Wednesday, January 27, 2010

Rational beliefs bring us closer to getting good results in the real world.

I've come to realize, I'm too rational to follow my heart.
I make sense of things. I play them out in my head before I execute plans and ideas.
I remain a step ahead of everything, and with that being said.
I play my head against my heart. Simply because listening to your heart will leave you looking stupid sometimes.
I personally believe I can't go wrong if I give my brain a 65% advantage over my emotions until I'm in a situation of safety.
Then of course you have your friends telling you "noo just let go, let it blow through"
no.

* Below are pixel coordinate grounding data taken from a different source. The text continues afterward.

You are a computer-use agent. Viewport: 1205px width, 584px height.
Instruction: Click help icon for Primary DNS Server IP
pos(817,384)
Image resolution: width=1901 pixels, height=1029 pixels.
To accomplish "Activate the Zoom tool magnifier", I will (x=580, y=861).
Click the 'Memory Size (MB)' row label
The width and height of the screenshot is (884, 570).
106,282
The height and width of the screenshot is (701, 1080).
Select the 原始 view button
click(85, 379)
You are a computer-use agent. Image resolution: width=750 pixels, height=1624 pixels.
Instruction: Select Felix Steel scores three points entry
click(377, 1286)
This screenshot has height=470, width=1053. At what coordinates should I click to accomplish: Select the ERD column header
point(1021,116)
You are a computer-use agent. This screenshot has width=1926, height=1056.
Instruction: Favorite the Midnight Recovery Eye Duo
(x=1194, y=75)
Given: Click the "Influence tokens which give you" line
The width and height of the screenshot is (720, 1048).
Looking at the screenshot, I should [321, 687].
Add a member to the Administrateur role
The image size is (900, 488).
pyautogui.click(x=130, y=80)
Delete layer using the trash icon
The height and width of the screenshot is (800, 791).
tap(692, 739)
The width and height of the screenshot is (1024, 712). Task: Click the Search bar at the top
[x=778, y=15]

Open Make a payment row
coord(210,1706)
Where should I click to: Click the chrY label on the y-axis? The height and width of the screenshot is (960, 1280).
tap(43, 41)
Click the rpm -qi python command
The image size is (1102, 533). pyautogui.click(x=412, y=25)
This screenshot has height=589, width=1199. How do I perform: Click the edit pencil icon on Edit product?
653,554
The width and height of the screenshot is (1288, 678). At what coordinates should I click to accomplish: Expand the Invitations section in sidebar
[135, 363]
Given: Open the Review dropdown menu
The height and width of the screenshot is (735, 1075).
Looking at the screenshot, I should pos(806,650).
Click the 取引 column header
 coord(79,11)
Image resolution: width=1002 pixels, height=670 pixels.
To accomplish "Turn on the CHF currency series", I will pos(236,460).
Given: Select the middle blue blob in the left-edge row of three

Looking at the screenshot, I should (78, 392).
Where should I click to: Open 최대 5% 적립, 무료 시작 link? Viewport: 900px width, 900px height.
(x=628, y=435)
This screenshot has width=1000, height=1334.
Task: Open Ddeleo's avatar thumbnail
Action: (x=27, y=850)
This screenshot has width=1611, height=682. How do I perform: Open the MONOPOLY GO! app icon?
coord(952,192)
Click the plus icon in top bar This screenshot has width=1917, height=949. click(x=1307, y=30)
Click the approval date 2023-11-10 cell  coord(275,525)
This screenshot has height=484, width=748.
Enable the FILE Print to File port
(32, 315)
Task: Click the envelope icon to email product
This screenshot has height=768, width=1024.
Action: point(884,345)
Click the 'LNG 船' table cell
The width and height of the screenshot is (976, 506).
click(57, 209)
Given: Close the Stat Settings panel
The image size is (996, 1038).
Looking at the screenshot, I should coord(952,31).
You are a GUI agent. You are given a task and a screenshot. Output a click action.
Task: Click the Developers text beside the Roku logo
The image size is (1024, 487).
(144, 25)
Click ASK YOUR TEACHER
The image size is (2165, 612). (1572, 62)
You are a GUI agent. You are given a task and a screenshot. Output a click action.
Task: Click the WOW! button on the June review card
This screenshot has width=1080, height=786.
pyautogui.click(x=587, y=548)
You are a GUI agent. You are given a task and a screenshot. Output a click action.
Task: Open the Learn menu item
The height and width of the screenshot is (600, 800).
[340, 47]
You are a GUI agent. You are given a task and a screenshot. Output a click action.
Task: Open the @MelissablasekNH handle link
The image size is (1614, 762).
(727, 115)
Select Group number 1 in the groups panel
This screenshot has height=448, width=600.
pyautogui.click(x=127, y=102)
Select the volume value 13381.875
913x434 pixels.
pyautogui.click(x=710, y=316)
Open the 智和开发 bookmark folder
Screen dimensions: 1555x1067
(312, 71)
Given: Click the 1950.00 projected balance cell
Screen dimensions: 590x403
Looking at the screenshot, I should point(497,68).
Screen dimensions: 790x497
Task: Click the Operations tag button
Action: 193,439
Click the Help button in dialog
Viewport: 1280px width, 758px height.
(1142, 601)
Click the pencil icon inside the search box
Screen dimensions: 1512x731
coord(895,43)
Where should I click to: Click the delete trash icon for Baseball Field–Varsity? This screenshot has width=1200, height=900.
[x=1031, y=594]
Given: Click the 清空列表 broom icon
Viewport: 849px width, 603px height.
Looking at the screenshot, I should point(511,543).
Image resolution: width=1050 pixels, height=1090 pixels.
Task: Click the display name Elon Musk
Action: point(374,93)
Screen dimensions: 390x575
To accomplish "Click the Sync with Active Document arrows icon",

Thats stupid. Cause If I do it your way..my mind knows what will happen. which may be failure.
If I do it my way I play it smart and everyones happy.
Sorry, but I trust my common sense in a world full of people who seem to lack it or ignore it.
Does that make me uptight?

Sunday, January 24, 2010

Those who are free of resentful thoughts surely find peace

..TRUEST crap in the world!

You feel much more at peace when you believe situations are REALLY going to be handled and taken care of.
You read about this stuff in books and see it in movies where souls can't continue on, or cross over because they aren't at peace with something that once was in their life.
I walked around with a slight [little itty bitty-yet- fairly larger that id like to admit] block of resentment from a previous situation that just could never sit right with me because I felt they got off too easy, or because I knew whatever it was just wasn't right.
&& as a woman, I must say our instincts are BEAST.
There were people that I was turned against, and where turned against me that caused tension when there should have been any at all.
&& now that people finally see what we saw, and what we REALLY knew. & its exposed..
suddenly . . .I feel at peace.

Tuesday, January 19, 2010

Dulcius ex Asperis. . .

Is Latin for "Through difficulty, more sweet" it's what I'm putting on my "abstinence" ring. I put abstinence in quotes because it's not really a word I would use to describe what the ring is exactly. Not to mention, words like abstinence and celibacy are so formal and uptight sounding to me. I was searching for something to put on the ring and when I saw that it was perfect for me. I don't want of those "true love waits" blah blah kinda rings cause that's not what my ring and decision is really about. It's more so about deserving things, and putting yourself in situations where responsibility and partnership come into play. I believe if your willing to go through the difficulty of working against biology, and putting up with me on a serious level then through difficulty you may experience something more sweet. People often allow sex to confuse their situations and its difficult to see if someone is able to stick around through long haul, teaches you other ways to show your emotions so on and so forth. It also means when the ring comes off, if ever a difficult situation was to arise, together we would be able to handle it. That's just me. So until further notice... Dulcius ex Asperis.